Les deux autres groupes d’îles situés à l’ouest de Taiwan sont Kinmen et Matsu. Proches du continent chinois – un peu plus de 2 km pour Kinmen et moins de 10 km pour Matsu – elles ont subi de très forts bombardements dans les années 50, qui se sont poursuivis pendant une longue période. Pour cette raison, elles sont parsemées de bunkers.

En 1987, la Loi martiale a été levée à Taiwan, mais Kinmen et Matsu sont restés sous commandement militaire jusqu’en 1992. Qui plus est, la vie y était plus austère que sur l’île de Taiwan. De nombreuses contraintes étaient imposées à la population locale, tel que le couvre-feu ou l’interdiction de posséder certains objets courants comme les postes de radio. Chuang Wu-wei [莊武緯], un guide touristique de Kinmen, explique qu’après la levée de la Loi martiale, les habitants ont mis du temps avant de prendre la mesure des nouvelles libertés dont ils jouissaient.

Maintenant, les autorités locales cherchent à faire de Kinmen une destination culturelle et historique. Certaines anciennes installations militaires – tranchées, bunkers ou tunnels – sont ainsi devenues des attractions touristiques. En 1995, le Parc national de Kinmen a été créé pour conserver la mémoire militaire de ces îles et leur patrimoine architectural et historique. Il s’agit du seul parc national de Taiwan dont les missions incluent, outre la protection de l’environnement, la préservation du patrimoine bâti.

Changer de rythme

En comparaison, Matsu et les îles qui l’entourent sont plus isolées. Là-bas, décrit Tsai Huei-min, on a l’impression de ne faire qu’un avec la mer. Leurs 29 km2 de terres au relief accidenté rendent peu probable l’hypothèse du tourisme de masse, mais leur atmosphère tranquille joue en leur faveur. « Matsu est un endroit rare, parfait pour ceux qui apprécient la solitude ou un séjour calme entre amis », dit-elle. Elle ajoute que ces îles sont devenues la retraite favorite d’écrivains et d’artistes en quête d’inspiration.

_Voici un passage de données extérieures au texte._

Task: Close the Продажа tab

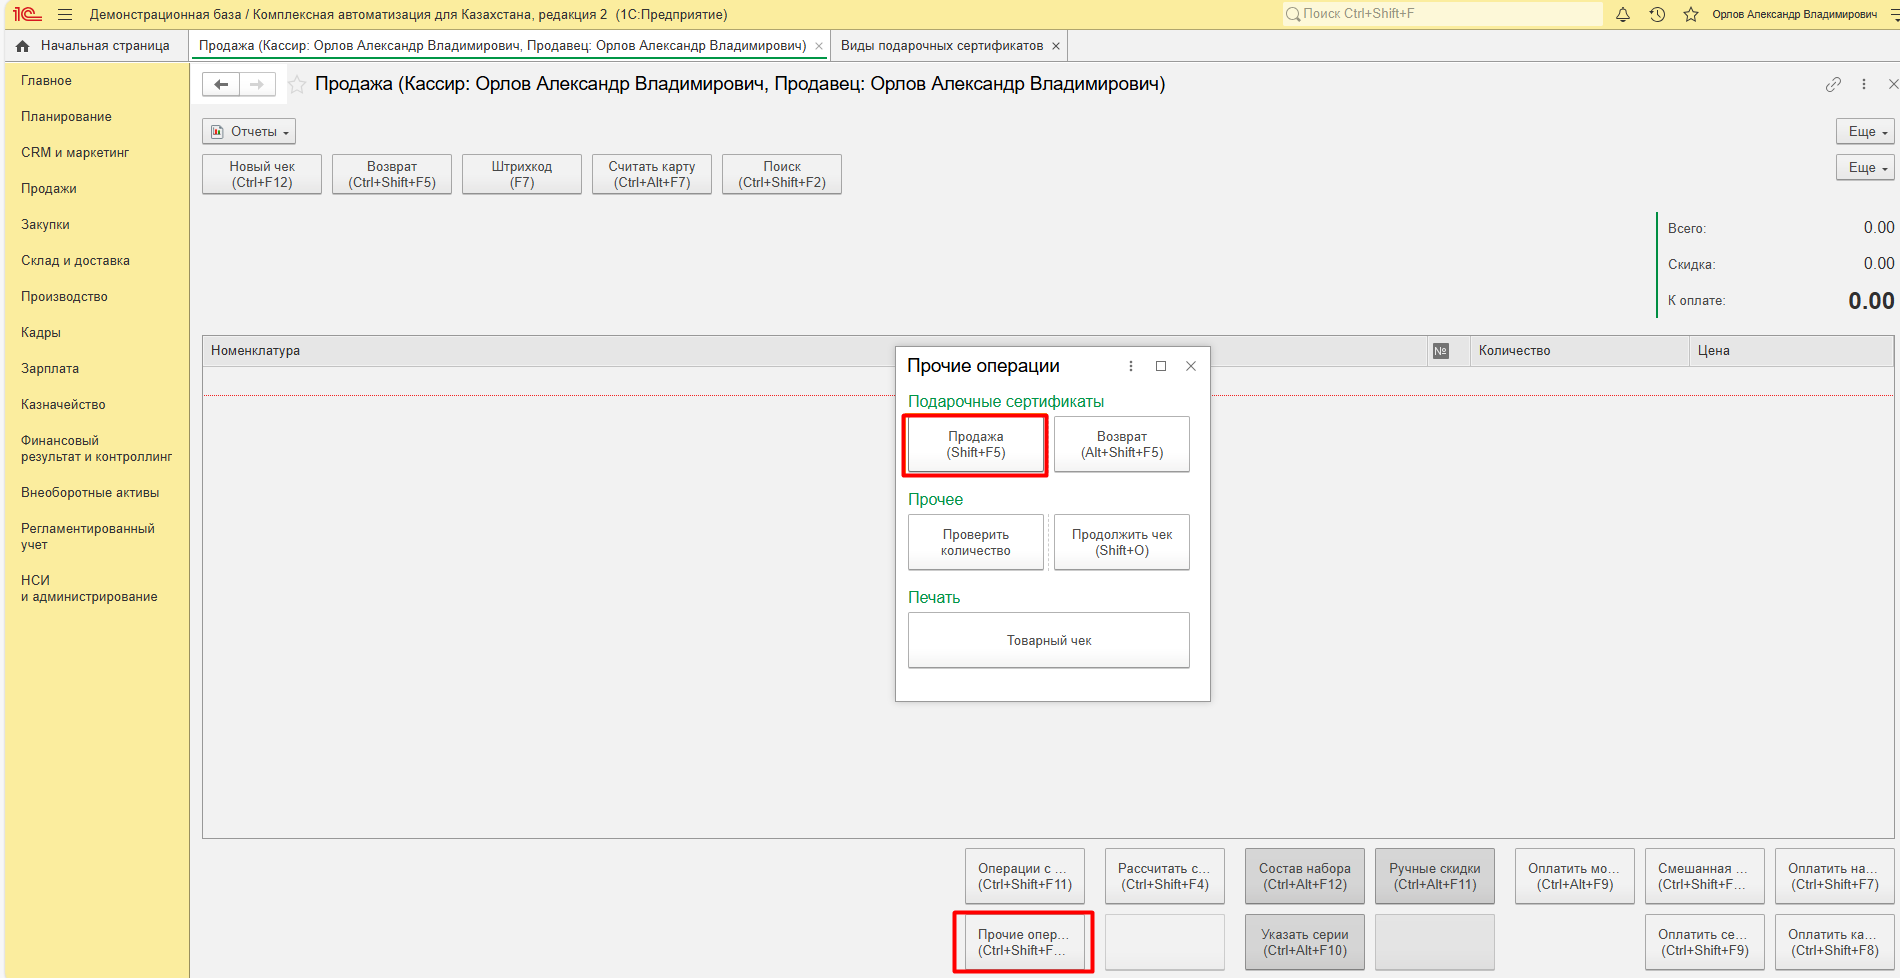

L’archipel sert aussi de refuge à une grande variété d’oiseaux migrateurs. Pendant la saison qui va de mai à novembre, huit stations ornithologiques permettent aux passionnés de s’adonner à l’observation de milliers d’oiseaux, explique Wang Shu-ching [王樹欽], le responsable de l’agence de voyage Golden Dragon. « Les touristes sont souvent stupéfaits par la profusion d’oiseaux sauvages et me disent que cette séance d’observation à elle seule justifie le voyage », dit-il. Parmi les centaines d’espèces présentes, la star est la sterne chinoise huppée, une espèce rare que l’on croyait disparue pour ne plus avoir été observée depuis les années 30, et qui a été redécouverte sur un îlot inhabité de Matsu en 2000.

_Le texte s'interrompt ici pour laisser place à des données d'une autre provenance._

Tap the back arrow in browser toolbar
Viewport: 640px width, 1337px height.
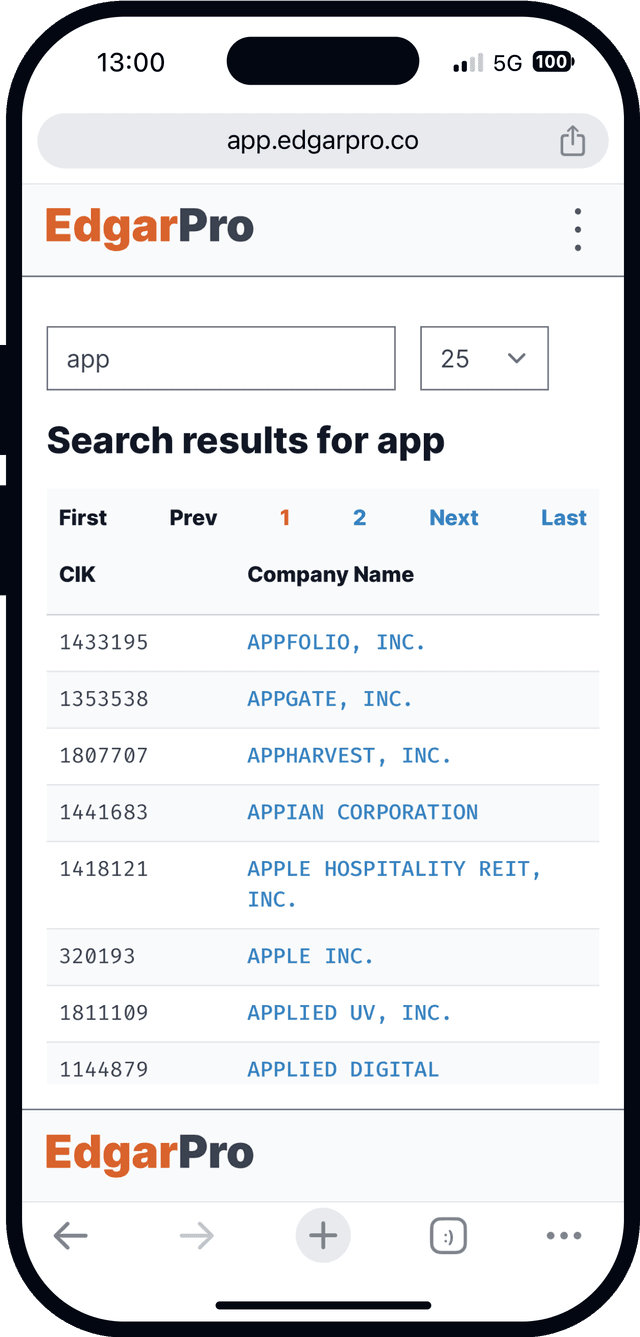click(71, 1235)
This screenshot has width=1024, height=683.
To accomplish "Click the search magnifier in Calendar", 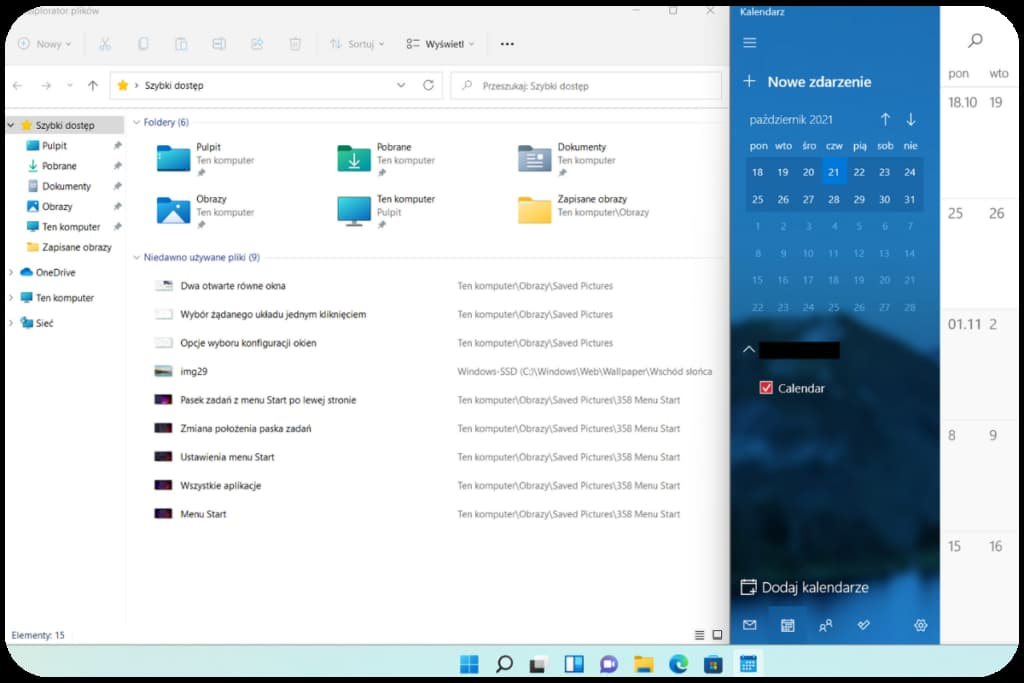I will [x=975, y=41].

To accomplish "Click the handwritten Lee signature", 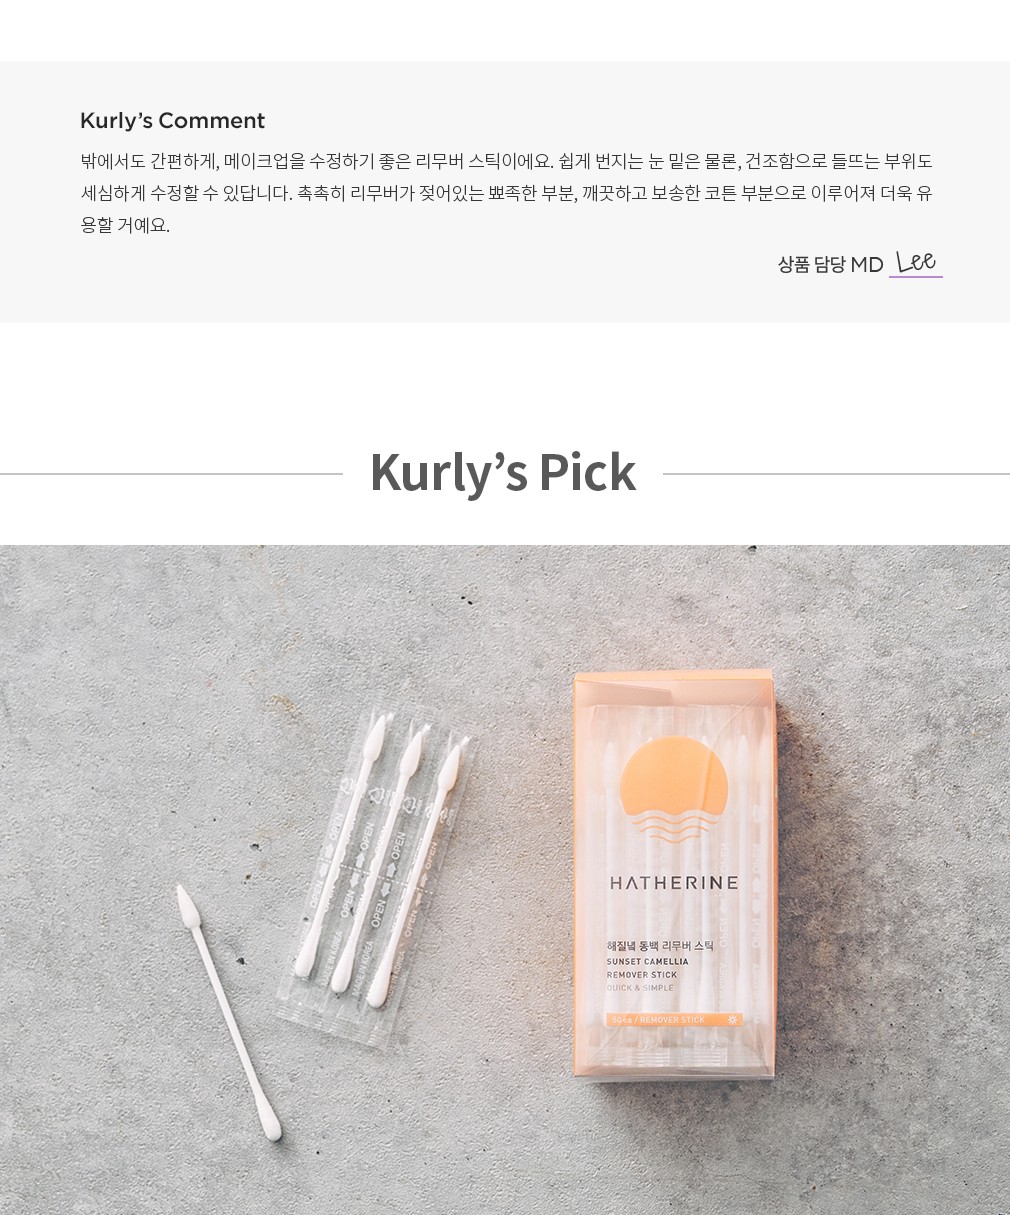I will (916, 262).
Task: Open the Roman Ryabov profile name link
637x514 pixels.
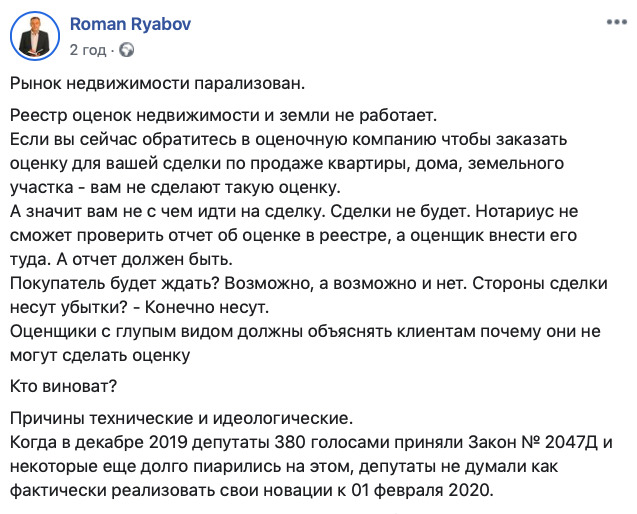Action: (x=130, y=24)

Le principal obstacle au développement du tourisme à Matsu est le manque de fiabilité de la desserte, dû à des conditions météorologiques très changeantes. Souvent, une mer trop agitée contraint les ferries qui relient le port de Keelung à Matsu à rester à quai, indique Huang Ying-chieh [黃映捷], un assistant de recherche à l’Institut d’information et de planification physique (IPPI), qui travaille avec le ministère de la Planification et du Développement économiques pour évaluer les besoins de financement des îles entourant Taiwan. Côté aérien, toutefois, l’installation en 2011 d’un système de guidage des atterrissages sur les deux aéroports de l’archipel, situés sur les îlots Nangan et Beigan, devrait considérablement améliorer la desserte.

Mini-liaisons

En 2001, la proximité de Kinmen et Matsu avec la province chinoise du Fujian leur ont valu d’expérimenter la mise en place de routes maritimes directes avec le continent. Ces « trois mini-liaisons », ainsi surnommées car elles concernaient le transport des passagers, du courrier et du fret, étaient les premières à être organisées depuis plus de 50 ans.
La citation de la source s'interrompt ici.